その後、消防庁危険物保安室の「屋外貯蔵タンクの津波・水害による流出等防止に関する調査検討会」において本対策工法に関する調査及び検討が行われ、その有効性が確認されてガイドライン化されることとなりました。

流出防止対策方法の概要

対策工法1

既往のアンカーボルトでの固定は「点」でタンクを拘束しているため、応力集中の懸念があります。対策工法1は、CFRP を腹巻のように巻き付けることによって、「面」でタンクを拘束、応力集中の軽減を図るものです。また、CFRP を腹巻のように巻いて隙間なく施工するため、タンク底板下への浸水も防ぐことができ、「浮力を発生させない」ことも期待できます(浮遊して流れていかないこと)。
CFRP を構成する炭素繊維には方向性があるため、縦方向と横方向の繊維を組み合わせて貼り付け、強度を確保します(図1)。

図1

対策工法2

対策工法2はワイヤーと防油堤内に設置されたアンカーにてタンクを拘束する工法です。タンク側板へのワイヤー取付けを「点」によって接続すると、波力がかかった場合、その部分に応力が集中し破断する可能性が高まるため、ワイヤーを接続するための接続孔をプレートに溶接で取り付け、当該プレートをCFRPによって腹巻状に巻き付け、タンク側板に設置、応力の分散を図ります(図2)。

図2

効果の検証

まず、両工法に対して数値解析によって効果の検証を実施し、対策工法を施工したタンクはすべてのケースで無対策なものに対して限界津波水位が高くなること(より大きな津波に対して耐えること)を確認しました(図3)。
さらに、その数値解析の妥当性を確認するため、対策工法を施工した3.45kLの模型タンク(高さ2.24m,直径1.4m)に対して津波を模擬した波を当てる実験と、水害を想定しタンクを浸水させる実験を行い、両対策工法の有効性と数値解析の妥当性を確認することができました(図4)。
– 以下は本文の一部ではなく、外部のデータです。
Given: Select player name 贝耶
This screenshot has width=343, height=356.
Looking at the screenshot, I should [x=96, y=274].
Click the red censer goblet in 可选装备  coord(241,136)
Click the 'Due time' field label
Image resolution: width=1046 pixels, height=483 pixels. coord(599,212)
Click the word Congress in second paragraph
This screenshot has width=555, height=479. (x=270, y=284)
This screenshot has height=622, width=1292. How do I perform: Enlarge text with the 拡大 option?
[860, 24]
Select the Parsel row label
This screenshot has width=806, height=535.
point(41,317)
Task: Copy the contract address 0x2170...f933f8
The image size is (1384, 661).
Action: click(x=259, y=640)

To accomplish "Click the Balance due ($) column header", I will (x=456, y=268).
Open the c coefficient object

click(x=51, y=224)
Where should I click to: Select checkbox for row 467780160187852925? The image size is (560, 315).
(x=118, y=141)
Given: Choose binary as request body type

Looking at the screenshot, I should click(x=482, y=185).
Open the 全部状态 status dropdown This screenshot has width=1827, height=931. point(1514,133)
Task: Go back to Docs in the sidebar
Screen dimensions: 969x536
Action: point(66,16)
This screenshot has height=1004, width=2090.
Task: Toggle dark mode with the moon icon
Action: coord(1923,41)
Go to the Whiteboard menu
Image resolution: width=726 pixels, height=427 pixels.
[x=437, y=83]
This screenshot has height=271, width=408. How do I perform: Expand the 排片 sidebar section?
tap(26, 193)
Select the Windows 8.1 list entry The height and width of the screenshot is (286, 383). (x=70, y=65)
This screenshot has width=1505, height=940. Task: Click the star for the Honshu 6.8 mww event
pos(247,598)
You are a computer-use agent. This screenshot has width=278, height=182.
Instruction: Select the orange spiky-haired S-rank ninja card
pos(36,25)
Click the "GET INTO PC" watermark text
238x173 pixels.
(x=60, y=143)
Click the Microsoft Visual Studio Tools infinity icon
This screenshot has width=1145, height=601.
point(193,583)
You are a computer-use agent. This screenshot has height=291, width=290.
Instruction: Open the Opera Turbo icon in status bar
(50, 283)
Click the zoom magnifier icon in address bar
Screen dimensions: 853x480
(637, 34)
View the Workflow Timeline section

  • 図3 タンク容量と限界津波水位の関係(50%液位)
  • 図4.1 対策工法1 津波載荷実験
  • 図4.2 対策工法2 津波載荷実験

〈動画リンク(消防庁 検討会報告書より引用)〉

今後の活用

本開発を通じ、消防庁危険物保安室の「小規模屋外貯蔵タンクの津波・水害対策工法に係わるガイドライン」の作成に協力させていただきました。

今後は、海岸(漁港)や河川近傍に設置された小規模屋外タンクに対して本工法を適用いただき、津波,高潮,洪水等、万一の際のリスク低減と安全性向上のため、地方自治体や漁業協同組合,農業協同組合の皆さまに採用をお願いしていきたいと考えております。